The State concedes that Appellant satisfied the first step with respect to both manslaughter and criminally negligent homicide because both of those offenses simply require a less culpable mental state than that required for murder.  Under the second step, we must determine whether there is some evidence in the record that would permit a jury to rationally find that if Miller is guilty, she is guilty only of the lesser offense.   See id.

The offenses of manslaughter and criminally negligent homicide require evidence of a substantial and unjustifiable risk that the result will occur, and that the accused’s failure to perceive or conscious disregard of that risk is a gross deviation from the standard of care that an ordinary person would exercise under all the circumstances as viewed from the actor's standpoint.   Barcenas , 940 S.W.2d at 746.  

To support her claim that the jury should have been charged on these lesser included offenses, Miller relies on two points.  First, Miller points to evidence in the record that her handwritten note found at the Ramada—the longest and most detailed of the three notes—stated, “I accidentally shot him.”  Second, Miller points to the medical examiner’s testimony that he could not rule out negligence as a cause of death.  
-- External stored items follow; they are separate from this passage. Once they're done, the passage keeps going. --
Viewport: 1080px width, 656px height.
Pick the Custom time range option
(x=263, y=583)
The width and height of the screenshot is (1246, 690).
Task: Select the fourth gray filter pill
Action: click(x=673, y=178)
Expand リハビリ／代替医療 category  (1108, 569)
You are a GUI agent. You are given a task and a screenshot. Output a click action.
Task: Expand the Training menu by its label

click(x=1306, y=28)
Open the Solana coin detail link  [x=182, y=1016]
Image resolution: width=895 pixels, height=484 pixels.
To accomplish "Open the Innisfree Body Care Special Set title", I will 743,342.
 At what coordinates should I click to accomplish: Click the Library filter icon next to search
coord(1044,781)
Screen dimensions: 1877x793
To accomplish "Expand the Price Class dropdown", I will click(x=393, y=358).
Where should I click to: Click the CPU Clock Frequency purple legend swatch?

This evidence is not proof that Miller was aware of, but ignored, a substantial and unjustifiable risk that death would result from her actions.   See id.  Neither is it proof that Miller failed to perceive or consciously disregarded a substantial and unjustifiable risk that death would result from her actions.   See id.  The record does not provide evidence from which a rational jury could acquit Miller of murder while convicting her of manslaughter or criminally negligent homicide.   See Moore , 969 S.W.2d at 8.   We therefore hold that the record does not contain evidence that would permit a jury rationally to find that if Miller was guilty, she was guilty only of manslaughter or criminally negligent homicide. (footnote: 4)   See Barcenas , 940 S.W.2d at 746.  We overrule Miller’s third point.

VI.  Conclusion

Having overruled Miller’s three points, we affirm the trial court’s judgment.

SUE WALKER

JUSTICE

PANEL F: LIVINGSTON, DAUPHINOT, and WALKER, JJ.

DO NOT PUBLISH

Tex. R. App. P. 47.2(b)

DELIVERED: September 13, 2007

FOOTNOTES

1:

See Tex. R. App. P. 47.4.

2:

Because we previously held that the admission of these statements did not violate Miller’s Sixth Amendment rights, we likewise hold that any error in admitting the statements is nonconstitutional.

3:

We note that the statements that Miller complains about—statements indicating that Miller and Officer Irby had been experiencing problems in their relationship—dovetail with her theory that the shooting was accidental.

4:

Although Miller also contends that the trial court erred by not including definitions of “voluntary conduct” and “recklessness,” the terms “voluntary conduct” and “recklessness,” or any forms thereof, do not appear in the trial court’s charge to the jury.  Because the charge did not include those terms, the trial court did not err by not including definitions of those terms in the charge.   See, e.g., Lapp v. State , 519 S.W.2d 443, 446 (Tex. Crim. App. 1975) (holding that definition of terms was not necessary where jury charge did not mention terms).